------ Excerpt provided
Related: when I’ve had the “who would die first in a horror movie” discussion with friends, it’s pretty much been determined that I’m the pessimist who’s been warning everyone of the danger all along. My death is almost certainly ironic/inevitable. Kind of a cross between a Cassandra and a Harbinger of Impending Doom. Sounds about right.

How You Ask the Question: NFL Edition

Well folks, it’s another Sunday in October and another day for me to rue how cursed my fantasy football team is this year. Both my QBs are hurt, I’ve had two players with season ending injuries, and I am getting to that level of irritated where I barely want to watch anymore.

On the plus side, I’ve just discovered that the NFL/National Anthem protests are providing me with a few new interesting statistical anecdotes.

First up, we have this interesting brand survey that shows the NFL is now one of the most divisive brands in the US. Here “divisive” really means “politically discordant”…..basically the two parties have very different current favorability ratings for them. To give you a flavor, they were more divisive than the Huffington Post, but less divisive than Fox News.

This ranking system is kind of interesting, but the article points out how unstable it is for certain brands. Getting in the headlines may give you a temporary hit, but they are starting to gather evidence that the long term impact of those hits is less than it used to be. For example, after bad press this past spring, United Airlines is now not viewed any differently by consumers than it was before the incident. It would be interesting to add some sort of weighting factor to “divisive” brands to account for temporary divisiveness vs long term.

Next up was this article, that reviewed public perception of the NFL protests based on how the polling question was asked. As is often seen with contentious issues, there is a 10 point swing when we change the wording. In this case, including the reason for the protest in the question garners more support for the cause vs a question that just mentions the protest. To note: the discrepancy came from those who support the protests, the % who opposed stayed steady regardless. This backs up my general theory that most people are only half paying attention most of the time anyway.

They also have some interesting poll numbers that show that most people support broad issues (like being against police brutality) more than they support specific actions (like kneeling during the anthem to protest police brutality), which is another way certain polls can skew the results.
------------
------ Information supplied
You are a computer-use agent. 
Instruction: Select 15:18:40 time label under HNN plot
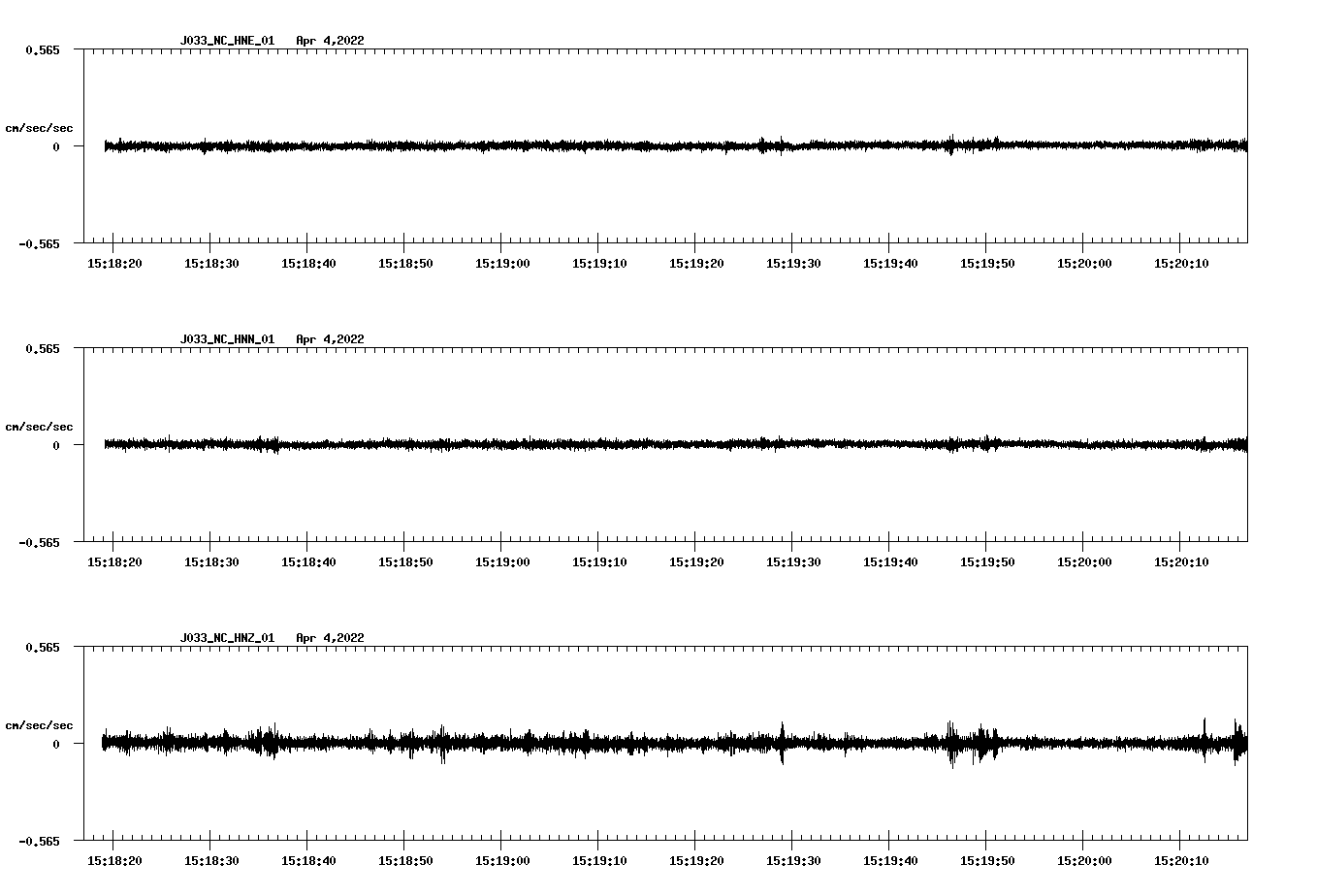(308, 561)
------------
------ Information supplied
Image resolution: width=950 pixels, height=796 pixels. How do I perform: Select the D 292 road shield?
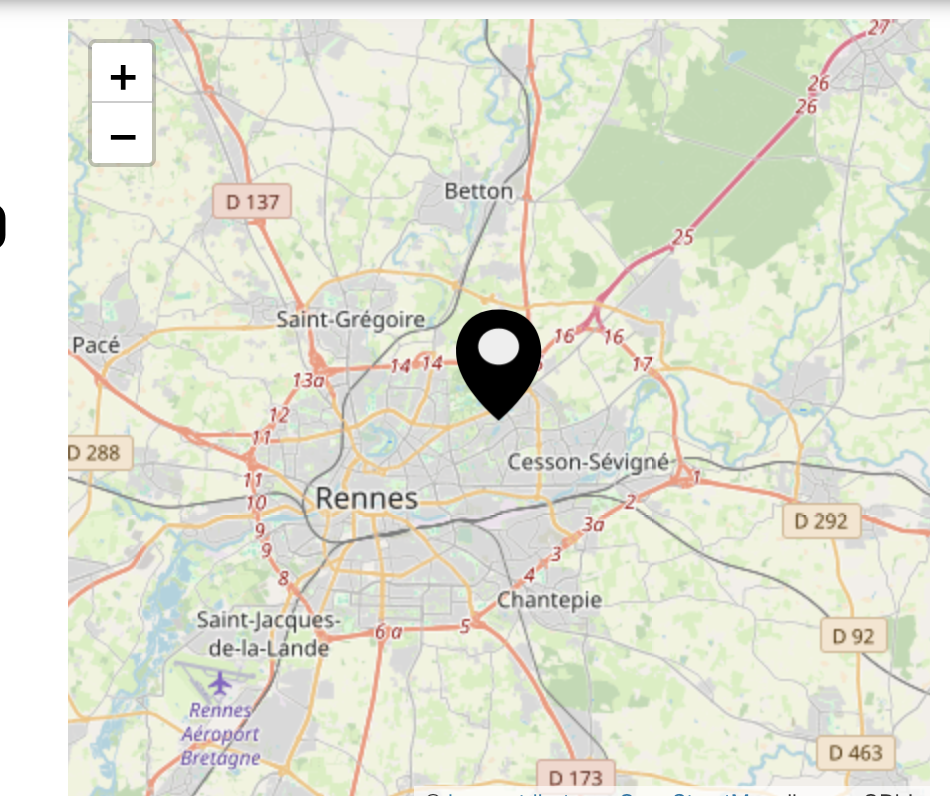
------------
**To be done**
**1.** Reproduce the passage of the NFL polling post word for word, from "How You Ask" up to and including "interesting statistical anecdotes.".
**2.** List every brand that the NFL polling post names.

**Results**
**1.**
How You Ask the Question: NFL Edition

Well folks, it’s another Sunday in October and another day for me to rue how cursed my fantasy football team is this year. Both my QBs are hurt, I’ve had two players with season ending injuries, and I am getting to that level of irritated where I barely want to watch anymore.

On the plus side, I’ve just discovered that the NFL/National Anthem protests are providing me with a few new interesting statistical anecdotes.

**2.**
- NFL
- Huffington Post
- Fox News
- United Airlines